Une Barcelonaise passe devant une affiche appelant à voter "oui" au référendum du 1er octobre, le 15 septembre 2017.

Une Barcelonaise passe devant une affiche appelant à voter "oui" au référendum du 1er octobre, le 15 septembre 2017. - Josep Lago - AFP

Les Catalans sont invités à s'exprimer le 1er octobre prochain sur l'indépendance de leur région, lors d'un référendum d'autodétermination convoqué par le gouvernement indépendantiste de Catalogne. Un scrutin considéré comme "illégal" par Madrid, qui cherche à tout faire pour en empêcher la tenue.

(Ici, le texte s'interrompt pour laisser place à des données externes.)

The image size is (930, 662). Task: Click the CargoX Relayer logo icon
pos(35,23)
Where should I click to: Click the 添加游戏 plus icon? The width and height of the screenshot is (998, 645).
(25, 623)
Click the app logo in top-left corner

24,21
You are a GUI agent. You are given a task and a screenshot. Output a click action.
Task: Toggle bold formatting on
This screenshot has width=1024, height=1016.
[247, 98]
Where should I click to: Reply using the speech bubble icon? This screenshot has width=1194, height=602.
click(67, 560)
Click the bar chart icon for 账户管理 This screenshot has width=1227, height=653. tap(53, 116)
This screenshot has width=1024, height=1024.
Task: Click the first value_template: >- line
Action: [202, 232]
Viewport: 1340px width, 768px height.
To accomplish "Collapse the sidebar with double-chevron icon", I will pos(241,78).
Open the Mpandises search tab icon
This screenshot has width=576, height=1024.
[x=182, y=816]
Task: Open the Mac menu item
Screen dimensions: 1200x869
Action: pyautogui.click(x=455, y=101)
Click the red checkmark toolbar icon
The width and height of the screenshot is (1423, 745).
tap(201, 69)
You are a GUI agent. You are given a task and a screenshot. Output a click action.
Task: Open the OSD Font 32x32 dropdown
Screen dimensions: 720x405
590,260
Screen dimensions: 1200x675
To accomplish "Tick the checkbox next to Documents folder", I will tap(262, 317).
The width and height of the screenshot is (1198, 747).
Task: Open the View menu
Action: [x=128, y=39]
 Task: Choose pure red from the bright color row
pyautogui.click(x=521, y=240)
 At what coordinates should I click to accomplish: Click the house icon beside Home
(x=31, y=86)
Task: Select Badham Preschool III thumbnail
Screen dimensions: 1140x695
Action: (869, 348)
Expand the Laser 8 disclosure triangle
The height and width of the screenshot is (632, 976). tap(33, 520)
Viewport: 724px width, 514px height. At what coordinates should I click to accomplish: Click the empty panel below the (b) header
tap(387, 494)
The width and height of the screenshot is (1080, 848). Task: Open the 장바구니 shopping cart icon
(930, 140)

Le 1er octobre, malgré l’interdiction de la Cour constitutionnelle, les Catalans sont appelés aux urnes pour s'exprimer sur l’indépendance de leur région, où les indépendantistes sont devenus majoritaires en termes de sièges lors des élections régionales de 2015. Si le référendum a lieu, ce qui est pour l’heure encore incertain, son issue pourrait être historique pour l'Espagne. En effet, si le "oui" venait à l'emporter, la Catalogne, dont la superficie équivaut à celle de la Belgique, pourrait devenir une république indépendante, séparée du royaume d'Espagne, et de son système de monarchie constitutionnelle parlementaire.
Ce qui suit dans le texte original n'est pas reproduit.